▶ EXERCISE REQUIREMENTS:
• 1. In the excerpt from Nellie Bly's Six Months in Mexico, what do Sunday street vendors set their stock on when they stop?
• 2. Rewrite the records starting at the line containing "Task: Sort by the Status column header" and ending at the line containing "Action: click(x=76, y=319)", replacing "Status" with "Priority" and leaving everything else unchanged. Omit the pictures from your output.

▶ SELECTION:

::::::::

More Excerpts from Nellie Bly’s Six Months in Mexico
On Sundays, the streets and parks are thronged with men and women selling ice cream, pulque, candies, cakes, and other dainties. They carry their stock on their heads while moving, and when they stop, they set it on a tripod, which they carry in their arms.
–Chapter VI
I don’t think one would ever tire of the gayly-colored pictures Mexico is ever presenting. Though in Mexico two months, I can find something new every time I glance at the queer people. The little basket vender is but one of thousands, but we find he is the first one to wear his white shirt without tying the two sides together in a knot in front.

::::::::

▶ DATASET RECORDS:
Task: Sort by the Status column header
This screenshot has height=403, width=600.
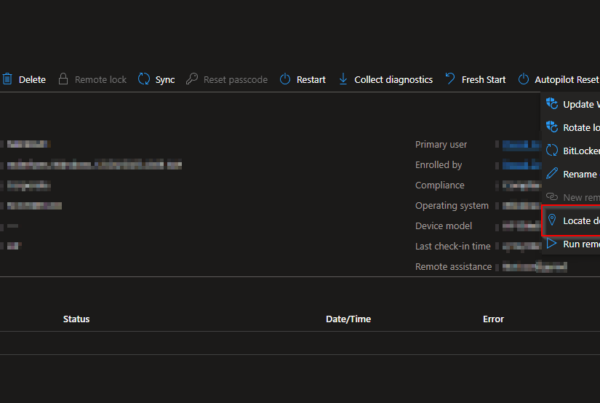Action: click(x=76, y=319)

::::::::

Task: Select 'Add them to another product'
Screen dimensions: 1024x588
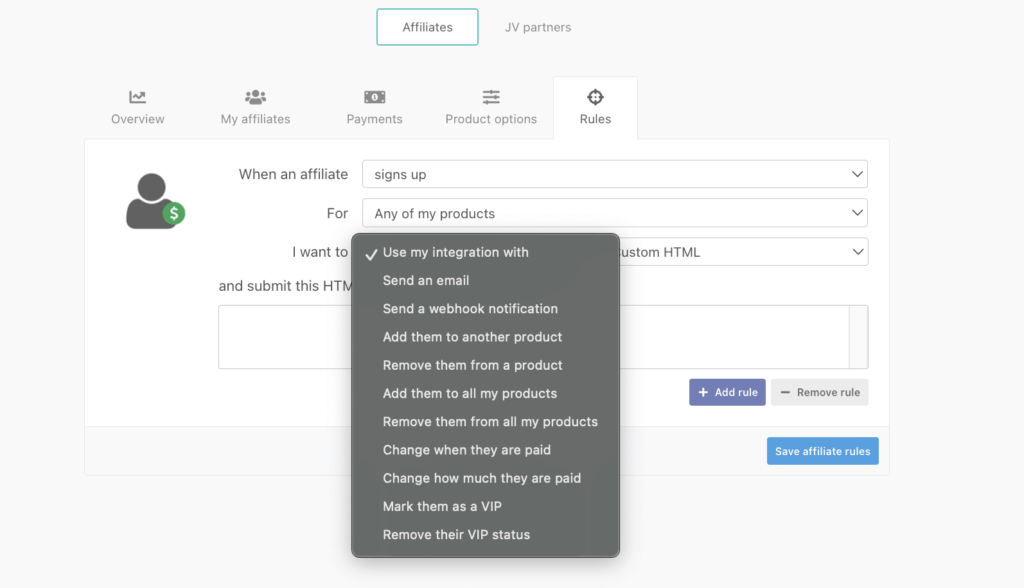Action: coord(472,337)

::::::::

▶ PER-TASK ANSWERS:
• 1. A tripod, which they carry in their arms.

• 2.
Task: Sort by the Priority column header
This screenshot has height=403, width=600.
Action: click(x=76, y=319)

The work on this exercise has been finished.